### EXERCISE
Could you give the stretch from the line containing "The height and" through the end of the rows below as a numbered list, with blank lines and pictures left out?

Rows of locating words and elements
◇ ◇ ◇ ◇ ◇ ◇ ◇

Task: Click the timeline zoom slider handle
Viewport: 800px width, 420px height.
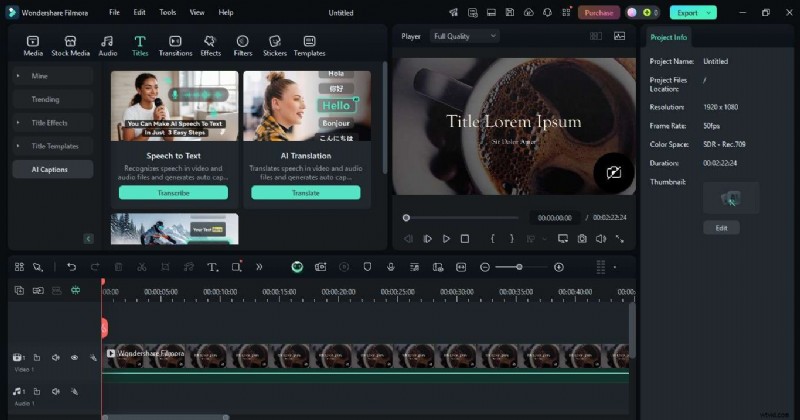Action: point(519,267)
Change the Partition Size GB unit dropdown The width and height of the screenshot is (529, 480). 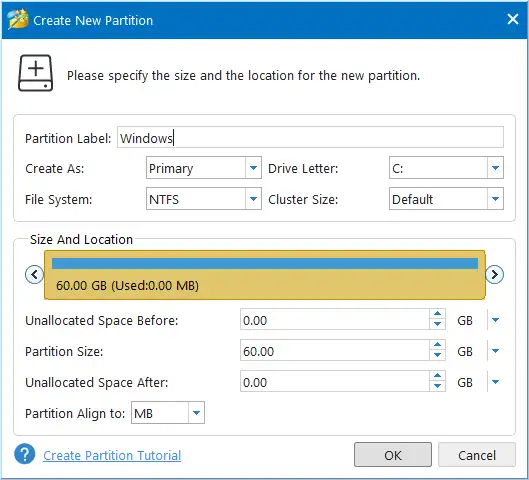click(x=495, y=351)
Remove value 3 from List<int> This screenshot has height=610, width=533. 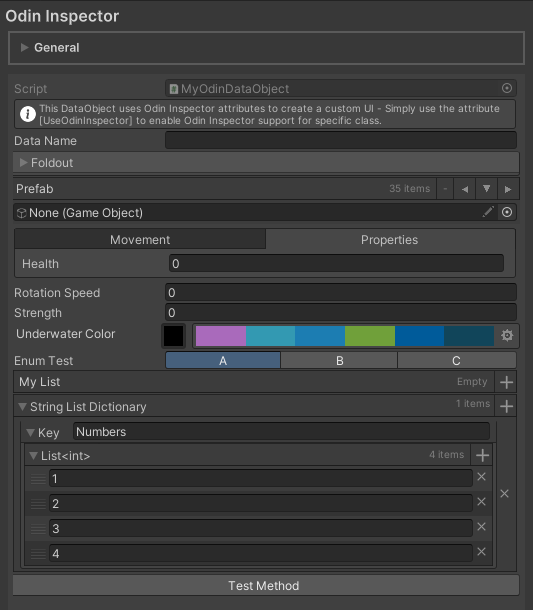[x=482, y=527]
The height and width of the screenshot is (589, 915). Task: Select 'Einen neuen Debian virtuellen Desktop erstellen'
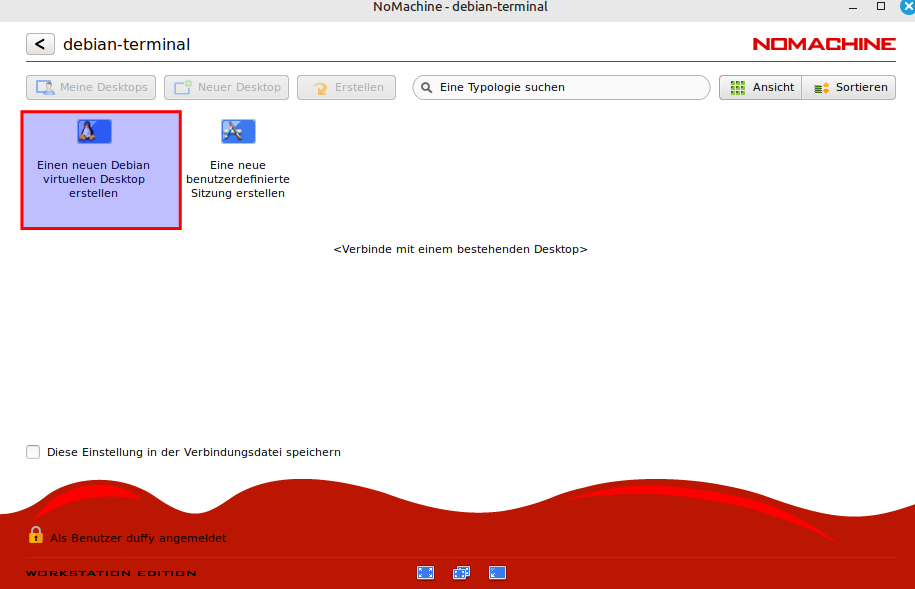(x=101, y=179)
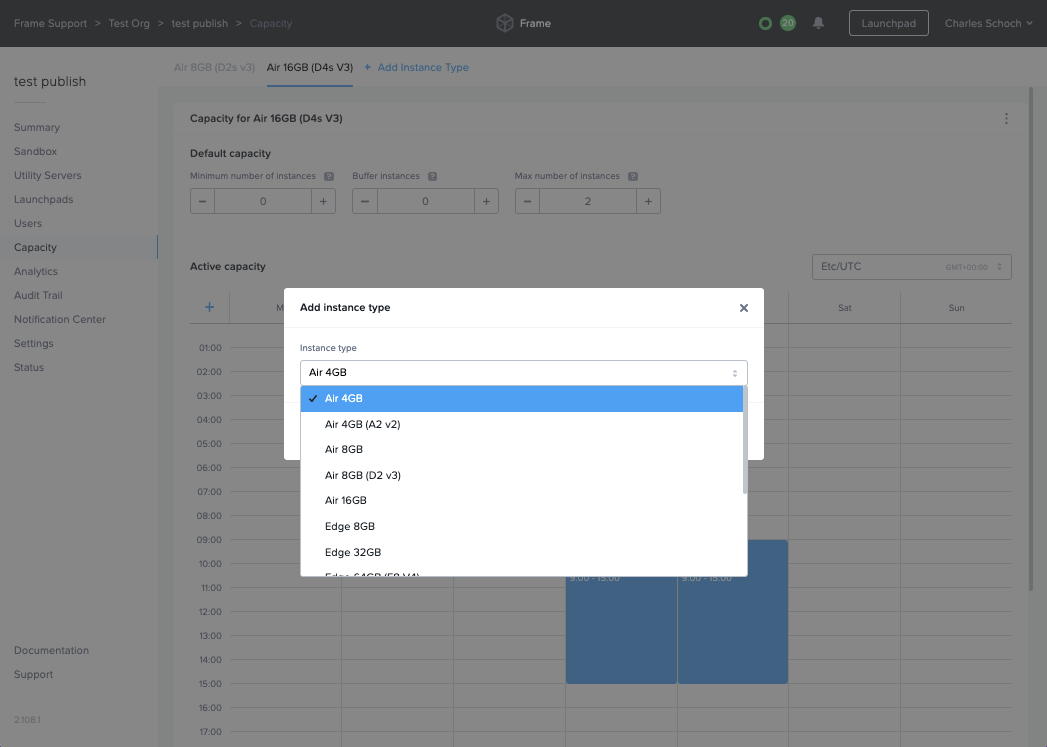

◇ ◇ ◇ ◇ ◇ ◇ ◇

### ANSWER FOR THIS EXERCISE
1. The height and width of the screenshot is (589, 915). Task: Select 'Einen neuen Debian virtuellen Desktop erstellen'
2. (x=101, y=179)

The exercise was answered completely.